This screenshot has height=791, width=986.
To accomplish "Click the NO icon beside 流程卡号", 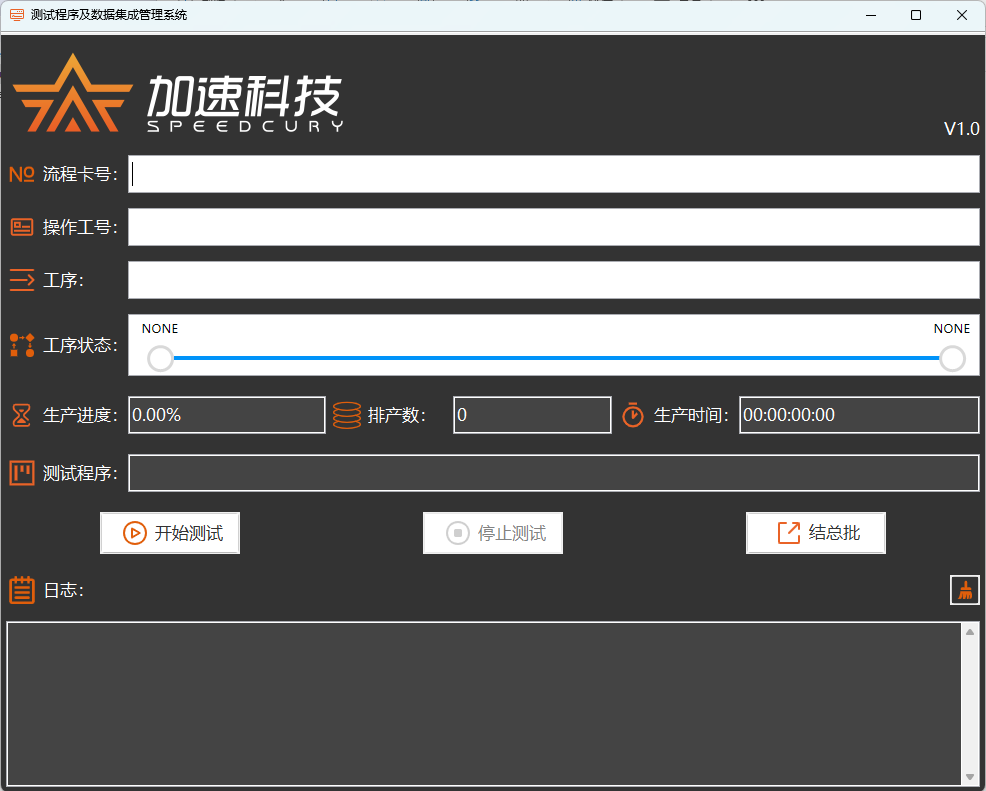I will click(x=21, y=173).
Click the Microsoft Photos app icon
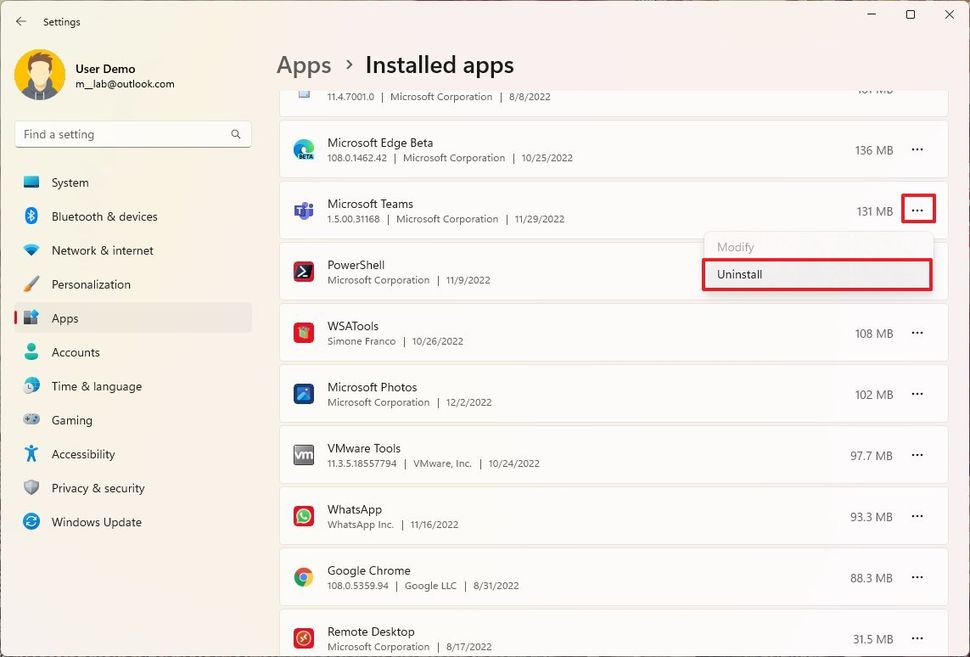 pos(303,394)
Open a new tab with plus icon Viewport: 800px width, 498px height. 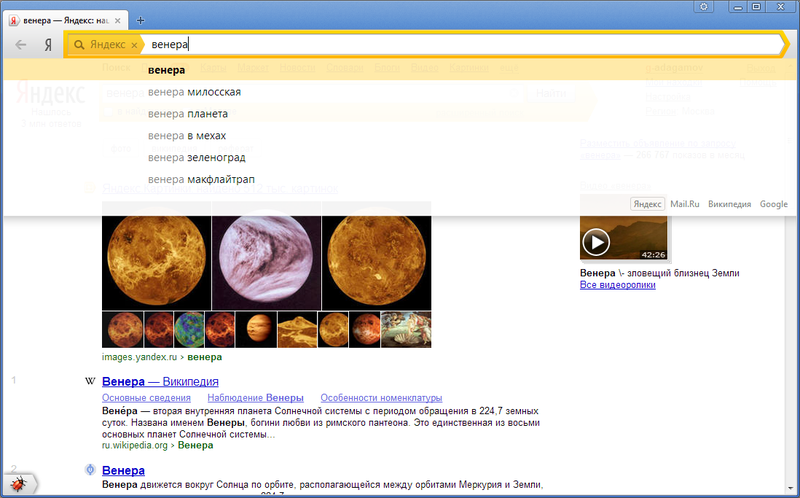tap(140, 20)
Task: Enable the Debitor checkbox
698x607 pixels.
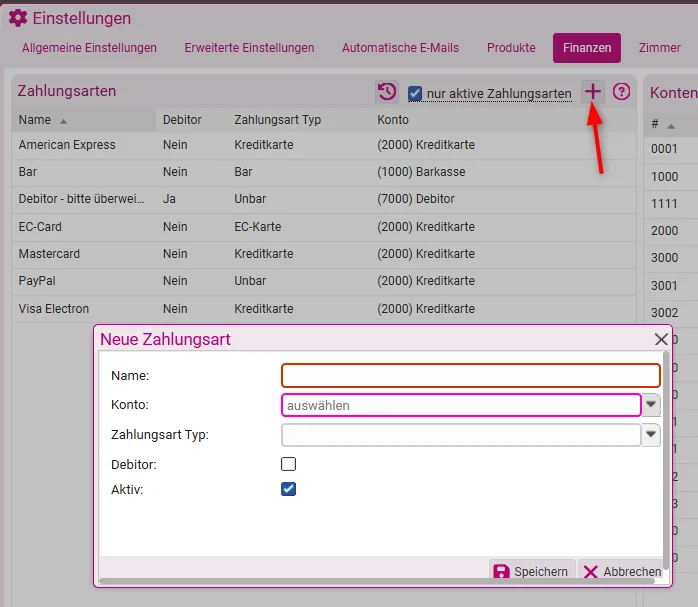Action: (x=288, y=464)
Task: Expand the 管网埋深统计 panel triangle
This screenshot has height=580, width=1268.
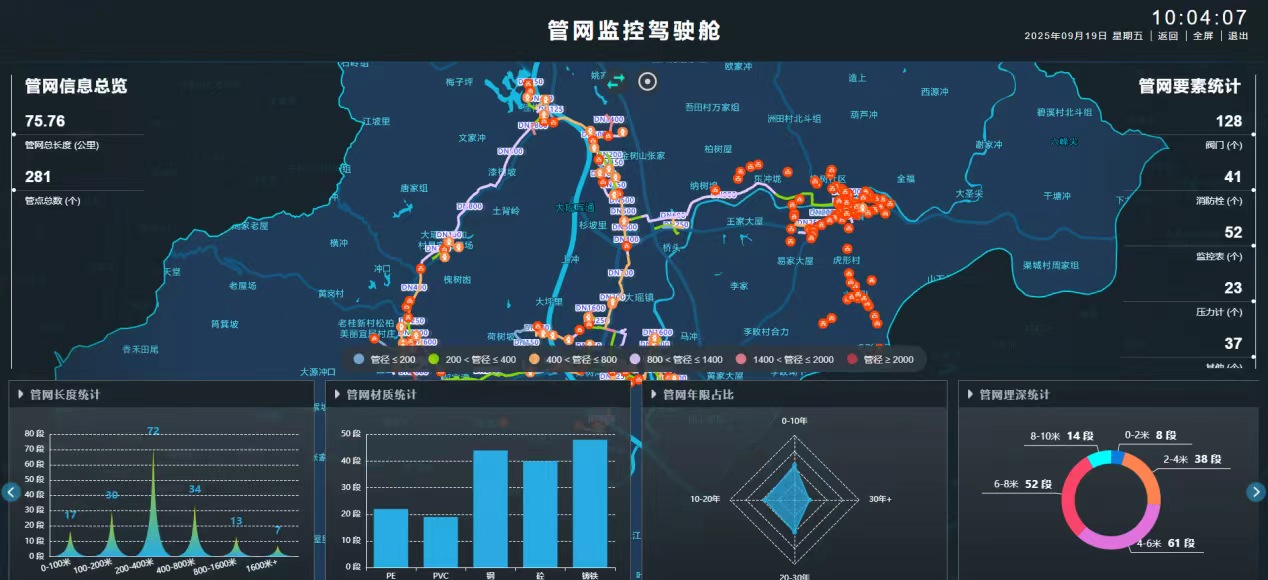Action: [x=969, y=395]
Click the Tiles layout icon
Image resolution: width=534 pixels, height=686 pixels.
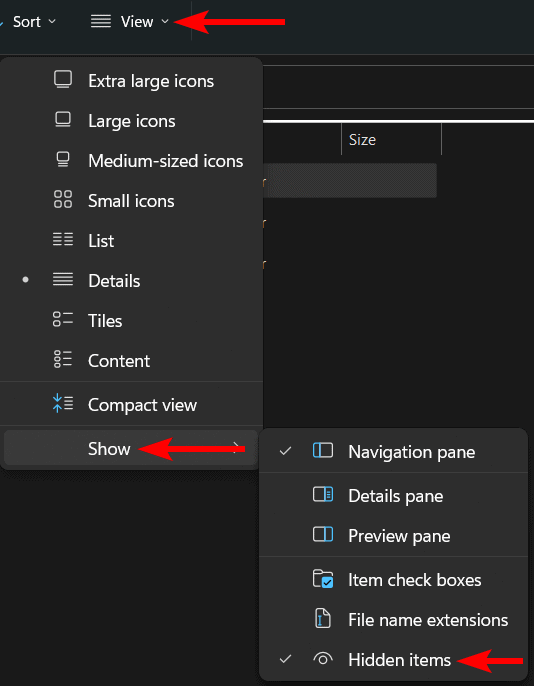[x=63, y=320]
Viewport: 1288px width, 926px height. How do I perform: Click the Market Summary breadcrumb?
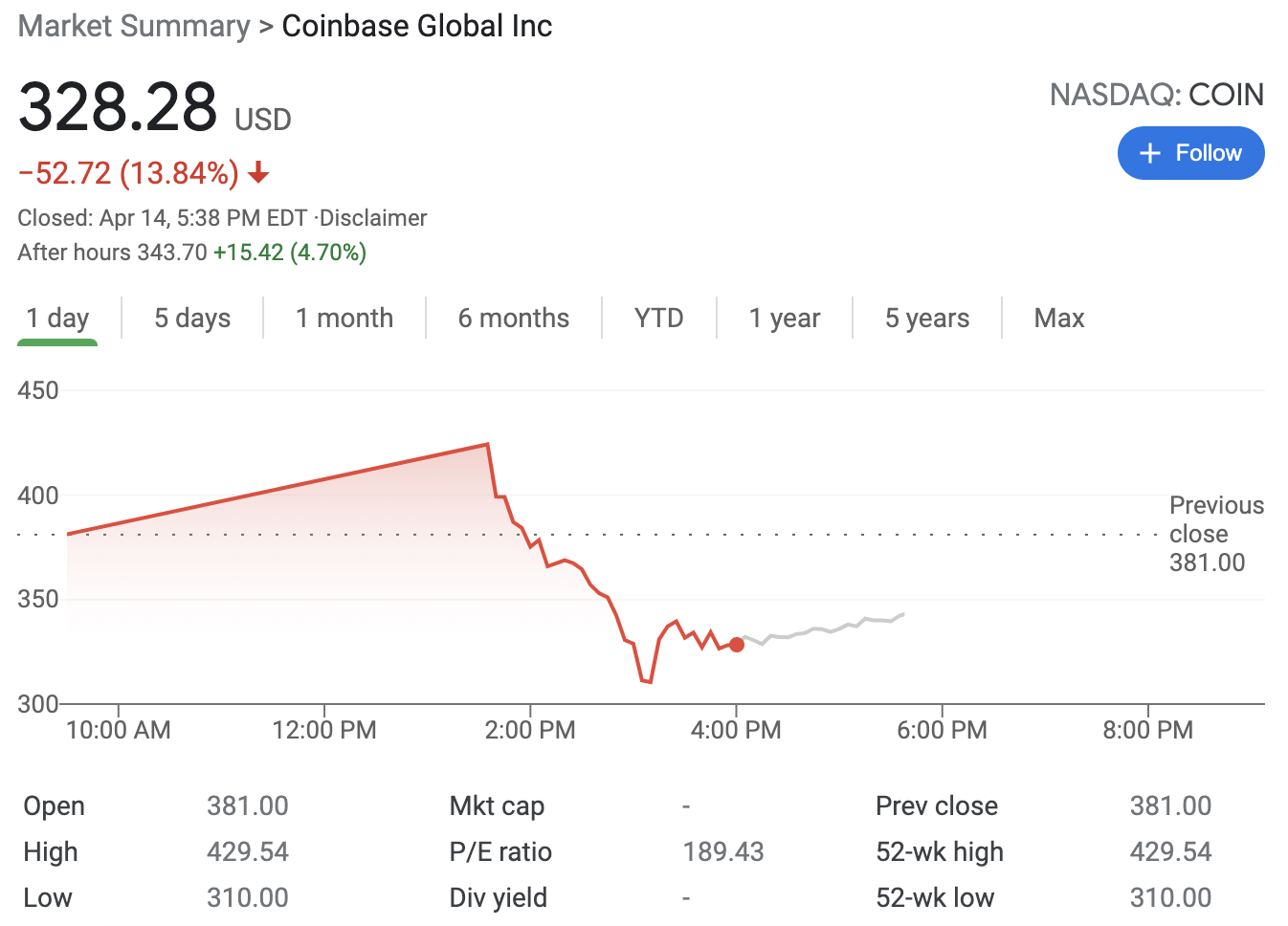(134, 26)
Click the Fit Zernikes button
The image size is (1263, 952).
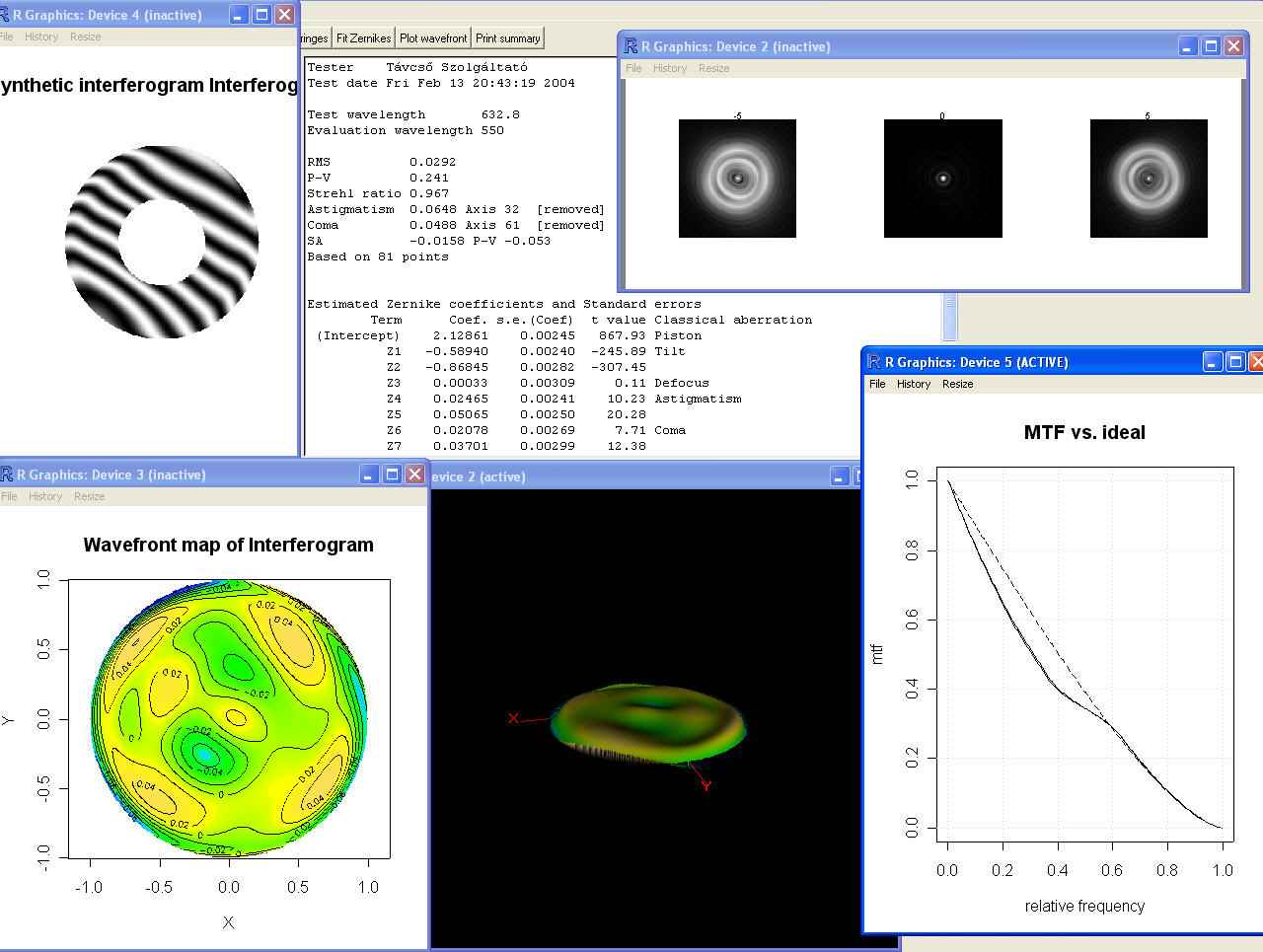click(363, 38)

WHAT YOU NEED TO DO –
The answer must consist of each line from the data that includes the string "Task".

OUTPUT BELOW –
Task: Enable the Debitor checkbox
Task: Expand the 管网埋深统计 panel triangle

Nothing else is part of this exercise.